**The task**:
Your answer must be the listing, given again word for word.

**Data for this exercise**:
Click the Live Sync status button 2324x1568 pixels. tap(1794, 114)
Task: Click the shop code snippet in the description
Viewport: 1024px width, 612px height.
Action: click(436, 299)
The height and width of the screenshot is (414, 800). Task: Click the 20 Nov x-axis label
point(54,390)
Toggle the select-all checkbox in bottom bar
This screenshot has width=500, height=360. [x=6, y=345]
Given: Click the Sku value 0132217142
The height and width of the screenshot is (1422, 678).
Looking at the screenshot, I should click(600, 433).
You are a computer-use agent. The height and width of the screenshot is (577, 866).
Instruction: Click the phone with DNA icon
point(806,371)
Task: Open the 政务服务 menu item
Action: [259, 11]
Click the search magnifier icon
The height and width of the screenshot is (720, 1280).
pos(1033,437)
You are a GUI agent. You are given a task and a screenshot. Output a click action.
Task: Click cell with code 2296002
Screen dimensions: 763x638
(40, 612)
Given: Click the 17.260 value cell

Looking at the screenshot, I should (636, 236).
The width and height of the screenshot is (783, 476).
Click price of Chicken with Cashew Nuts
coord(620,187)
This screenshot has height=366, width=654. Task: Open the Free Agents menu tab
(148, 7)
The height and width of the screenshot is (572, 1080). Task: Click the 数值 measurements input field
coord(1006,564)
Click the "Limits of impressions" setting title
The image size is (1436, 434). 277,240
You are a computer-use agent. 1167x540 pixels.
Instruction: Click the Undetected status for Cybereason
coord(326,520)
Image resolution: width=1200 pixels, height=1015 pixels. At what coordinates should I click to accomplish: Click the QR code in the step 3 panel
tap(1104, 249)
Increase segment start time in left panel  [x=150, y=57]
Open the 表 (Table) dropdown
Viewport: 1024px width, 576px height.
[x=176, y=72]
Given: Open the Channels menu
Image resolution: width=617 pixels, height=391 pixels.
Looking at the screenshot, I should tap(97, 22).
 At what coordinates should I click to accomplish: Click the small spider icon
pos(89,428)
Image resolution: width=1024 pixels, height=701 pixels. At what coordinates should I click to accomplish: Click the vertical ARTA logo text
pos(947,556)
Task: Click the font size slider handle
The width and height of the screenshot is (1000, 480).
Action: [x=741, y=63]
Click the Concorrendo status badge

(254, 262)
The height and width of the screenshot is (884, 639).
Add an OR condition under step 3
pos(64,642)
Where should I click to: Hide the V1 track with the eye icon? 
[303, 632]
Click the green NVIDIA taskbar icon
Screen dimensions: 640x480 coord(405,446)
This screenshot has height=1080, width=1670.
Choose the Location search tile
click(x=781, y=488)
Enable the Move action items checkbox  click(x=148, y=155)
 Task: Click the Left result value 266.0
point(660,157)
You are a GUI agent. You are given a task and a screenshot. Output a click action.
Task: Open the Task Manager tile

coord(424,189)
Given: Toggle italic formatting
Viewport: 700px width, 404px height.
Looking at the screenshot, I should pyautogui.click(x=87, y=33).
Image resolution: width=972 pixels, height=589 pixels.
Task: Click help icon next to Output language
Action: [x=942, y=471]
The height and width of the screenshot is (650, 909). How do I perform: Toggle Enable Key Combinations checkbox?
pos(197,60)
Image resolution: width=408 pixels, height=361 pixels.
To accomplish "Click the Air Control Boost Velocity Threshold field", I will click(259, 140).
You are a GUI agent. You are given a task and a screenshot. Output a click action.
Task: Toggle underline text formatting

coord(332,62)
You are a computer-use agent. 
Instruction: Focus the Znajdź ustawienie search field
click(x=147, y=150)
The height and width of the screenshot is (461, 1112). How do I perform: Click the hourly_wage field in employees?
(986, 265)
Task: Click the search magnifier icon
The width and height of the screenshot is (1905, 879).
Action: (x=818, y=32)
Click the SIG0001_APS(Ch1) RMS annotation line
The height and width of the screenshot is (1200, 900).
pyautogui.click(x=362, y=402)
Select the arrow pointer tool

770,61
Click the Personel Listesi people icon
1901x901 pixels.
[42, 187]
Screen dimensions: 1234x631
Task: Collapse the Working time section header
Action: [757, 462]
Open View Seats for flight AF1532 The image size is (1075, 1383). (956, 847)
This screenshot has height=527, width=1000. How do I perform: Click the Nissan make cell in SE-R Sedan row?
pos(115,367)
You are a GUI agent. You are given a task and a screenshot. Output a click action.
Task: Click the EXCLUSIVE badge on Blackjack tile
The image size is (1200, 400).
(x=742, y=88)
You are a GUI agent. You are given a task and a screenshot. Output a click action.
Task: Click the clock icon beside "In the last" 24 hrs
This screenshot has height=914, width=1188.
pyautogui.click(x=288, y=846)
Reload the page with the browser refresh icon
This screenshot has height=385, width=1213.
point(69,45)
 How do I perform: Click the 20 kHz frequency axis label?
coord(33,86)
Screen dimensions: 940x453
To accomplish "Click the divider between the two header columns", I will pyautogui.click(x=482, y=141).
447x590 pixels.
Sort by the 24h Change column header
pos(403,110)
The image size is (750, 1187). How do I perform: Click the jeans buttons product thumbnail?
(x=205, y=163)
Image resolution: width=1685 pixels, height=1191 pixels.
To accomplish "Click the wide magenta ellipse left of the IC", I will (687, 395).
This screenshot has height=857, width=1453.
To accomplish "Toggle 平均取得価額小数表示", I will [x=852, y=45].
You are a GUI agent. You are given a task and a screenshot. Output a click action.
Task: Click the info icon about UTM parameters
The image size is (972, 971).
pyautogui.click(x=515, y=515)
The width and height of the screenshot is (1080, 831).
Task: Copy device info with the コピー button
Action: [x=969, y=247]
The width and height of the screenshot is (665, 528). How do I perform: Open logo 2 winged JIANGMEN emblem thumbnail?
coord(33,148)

**Answer for the task**:
Click the Live Sync status button 2324x1568 pixels. tap(1794, 114)
Task: Click the shop code snippet in the description
Viewport: 1024px width, 612px height.
Action: click(436, 299)
The height and width of the screenshot is (414, 800). Task: Click the 20 Nov x-axis label
point(54,390)
Toggle the select-all checkbox in bottom bar
This screenshot has width=500, height=360. [x=6, y=345]
Given: Click the Sku value 0132217142
The height and width of the screenshot is (1422, 678).
Looking at the screenshot, I should click(600, 433).
You are a computer-use agent. The height and width of the screenshot is (577, 866).
Instruction: Click the phone with DNA icon
point(806,371)
Task: Open the 政务服务 menu item
Action: [259, 11]
Click the search magnifier icon
The height and width of the screenshot is (720, 1280).
pos(1033,437)
You are a GUI agent. You are given a task and a screenshot. Output a click action.
Task: Click cell with code 2296002
Screen dimensions: 763x638
(40, 612)
Given: Click the 17.260 value cell

Looking at the screenshot, I should (636, 236).
The width and height of the screenshot is (783, 476).
Click price of Chicken with Cashew Nuts
coord(620,187)
This screenshot has height=366, width=654. Task: Open the Free Agents menu tab
(148, 7)
The height and width of the screenshot is (572, 1080). Task: Click the 数值 measurements input field
coord(1006,564)
Click the "Limits of impressions" setting title
The image size is (1436, 434). 277,240
You are a computer-use agent. 1167x540 pixels.
Instruction: Click the Undetected status for Cybereason
coord(326,520)
Image resolution: width=1200 pixels, height=1015 pixels. At what coordinates should I click to accomplish: Click the QR code in the step 3 panel
tap(1104, 249)
Increase segment start time in left panel  [x=150, y=57]
Open the 表 (Table) dropdown
Viewport: 1024px width, 576px height.
[x=176, y=72]
Given: Open the Channels menu
Image resolution: width=617 pixels, height=391 pixels.
Looking at the screenshot, I should tap(97, 22).
 At what coordinates should I click to accomplish: Click the small spider icon
pos(89,428)
Image resolution: width=1024 pixels, height=701 pixels. At what coordinates should I click to accomplish: Click the vertical ARTA logo text
pos(947,556)
Task: Click the font size slider handle
The width and height of the screenshot is (1000, 480).
Action: [x=741, y=63]
Click the Concorrendo status badge

(254, 262)
The height and width of the screenshot is (884, 639).
Add an OR condition under step 3
pos(64,642)
Where should I click to: Hide the V1 track with the eye icon? 
[303, 632]
Click the green NVIDIA taskbar icon
Screen dimensions: 640x480 coord(405,446)
This screenshot has height=1080, width=1670.
Choose the Location search tile
click(x=781, y=488)
Enable the Move action items checkbox  click(x=148, y=155)
 Task: Click the Left result value 266.0
point(660,157)
You are a GUI agent. You are given a task and a screenshot. Output a click action.
Task: Open the Task Manager tile

coord(424,189)
Given: Toggle italic formatting
Viewport: 700px width, 404px height.
Looking at the screenshot, I should pyautogui.click(x=87, y=33).
Image resolution: width=972 pixels, height=589 pixels.
Task: Click help icon next to Output language
Action: [x=942, y=471]
The height and width of the screenshot is (650, 909). How do I perform: Toggle Enable Key Combinations checkbox?
pos(197,60)
Image resolution: width=408 pixels, height=361 pixels.
To accomplish "Click the Air Control Boost Velocity Threshold field", I will click(259, 140).
You are a GUI agent. You are given a task and a screenshot. Output a click action.
Task: Toggle underline text formatting

coord(332,62)
You are a computer-use agent. 
Instruction: Focus the Znajdź ustawienie search field
click(x=147, y=150)
The height and width of the screenshot is (461, 1112). How do I perform: Click the hourly_wage field in employees?
(986, 265)
Task: Click the search magnifier icon
The width and height of the screenshot is (1905, 879).
Action: (x=818, y=32)
Click the SIG0001_APS(Ch1) RMS annotation line
The height and width of the screenshot is (1200, 900).
pyautogui.click(x=362, y=402)
Select the arrow pointer tool

770,61
Click the Personel Listesi people icon
1901x901 pixels.
[42, 187]
Screen dimensions: 1234x631
Task: Collapse the Working time section header
Action: [757, 462]
Open View Seats for flight AF1532 The image size is (1075, 1383). (956, 847)
This screenshot has height=527, width=1000. How do I perform: Click the Nissan make cell in SE-R Sedan row?
pos(115,367)
You are a GUI agent. You are given a task and a screenshot. Output a click action.
Task: Click the EXCLUSIVE badge on Blackjack tile
The image size is (1200, 400).
(x=742, y=88)
You are a GUI agent. You are given a task and a screenshot. Output a click action.
Task: Click the clock icon beside "In the last" 24 hrs
This screenshot has height=914, width=1188.
pyautogui.click(x=288, y=846)
Reload the page with the browser refresh icon
This screenshot has height=385, width=1213.
point(69,45)
 How do I perform: Click the 20 kHz frequency axis label?
coord(33,86)
Screen dimensions: 940x453
To accomplish "Click the divider between the two header columns", I will pyautogui.click(x=482, y=141).
447x590 pixels.
Sort by the 24h Change column header
pos(403,110)
The image size is (750, 1187). How do I perform: Click the jeans buttons product thumbnail?
(x=205, y=163)
Image resolution: width=1685 pixels, height=1191 pixels.
To accomplish "Click the wide magenta ellipse left of the IC", I will (687, 395).
This screenshot has height=857, width=1453.
To accomplish "Toggle 平均取得価額小数表示", I will [x=852, y=45].
You are a GUI agent. You are given a task and a screenshot. Output a click action.
Task: Click the info icon about UTM parameters
The image size is (972, 971).
pyautogui.click(x=515, y=515)
The width and height of the screenshot is (1080, 831).
Task: Copy device info with the コピー button
Action: [x=969, y=247]
The width and height of the screenshot is (665, 528). How do I perform: Open logo 2 winged JIANGMEN emblem thumbnail?
coord(33,148)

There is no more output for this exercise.